Short Story Review- The Next Shakespeare by Wanda Ernstberger

Short Story Review- The Next Shakespeare by Wanda Ernstberger

Summary (goodreads):

Who thought a poem would trigger World War Three?

Tristan Gunner—skateboard fanatic, junk food junkie, award-winning poet. But you’d think he just got detention instead of the school’s grand prize for poetry. And even though Chris won five Math and Science awards, the next Einstein is crying because he’s not the next Shakespeare. Astra wants them both to cut the drama, and caught between a mortified winner and a crybaby loser, she hopes Chris can get over his attitude before World War Three erupts in her kitchen.

What I expected: I liked the title of the short story: The Next Shakespeare. I love Shakespeare’s works- I mean, I’ve only read Romeo and Juliet for school, but so much of what we read and watch on TV and in movies today is inspired from him that I thought that this would be a cool story to read.

My Thoughts

It’s a whole lot harder to review short stories than novels, because in short stories, everything is compacted into one tight storyline and every single word counts; you have a limited amount of space to make an impact.

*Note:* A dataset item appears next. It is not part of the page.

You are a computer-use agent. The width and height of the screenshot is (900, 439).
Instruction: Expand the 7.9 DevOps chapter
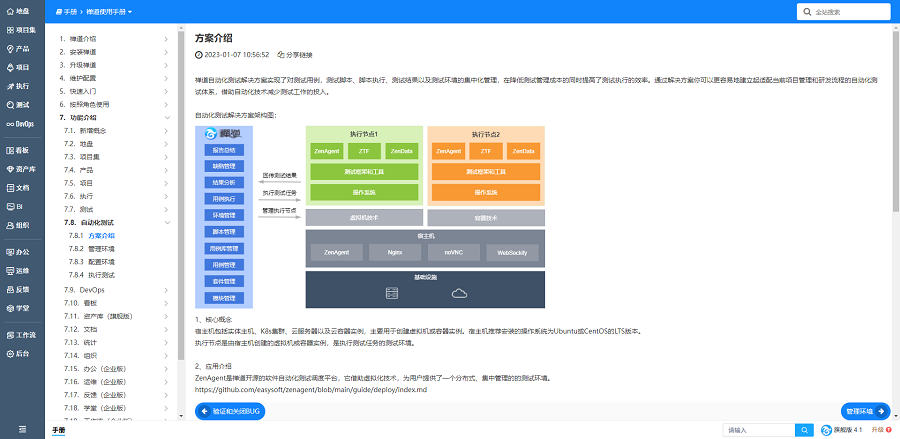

The Next Shakespeare is about an overachiever resenting a normal guy for winning an award, told from the point of view of a moderator, Astra. I thought the characters were very well put together, although I didn’t know as much about the MC Astra as I did about the two guys: Chris, the overachiever, and Tristan, the guy who does win the poetry contest.

This story gives a rare insight into the young elite of Toronto. I mean, I’ve only ever won like, one award so far in my life (for Business) but here we don’t have anything nearly as competitive. I was rolling my eyes at Chris the whole time. I mean, calm down, you’ve already got your bright future.

Tristan, on the other hand- I could practically see him, he was so real. I also think that the two poems from both characters were like a window into their souls. No competition about who deserved to win there.

Overall, I think that although some teenagers might scoff at how seriously some people take school, this was a much-needed look at how many expectations smart people are expected to fulfill, often without their own consent. The little part at the end where a certain character wins their freedom was quite well done as well, and I felt proud of that character for standing up for their rights.

The short story experience: man, was it fast. The only time I ever read short stories is for English class assignments, and most of those stories aren’t YA fiction. This story is, however, for teenagers, and although it was was different experience reading a short story for fun, it definitely wasn’t an unpleasant one.

Note: I received this short story for review from the author. Thank you, Ms Ernstenberger!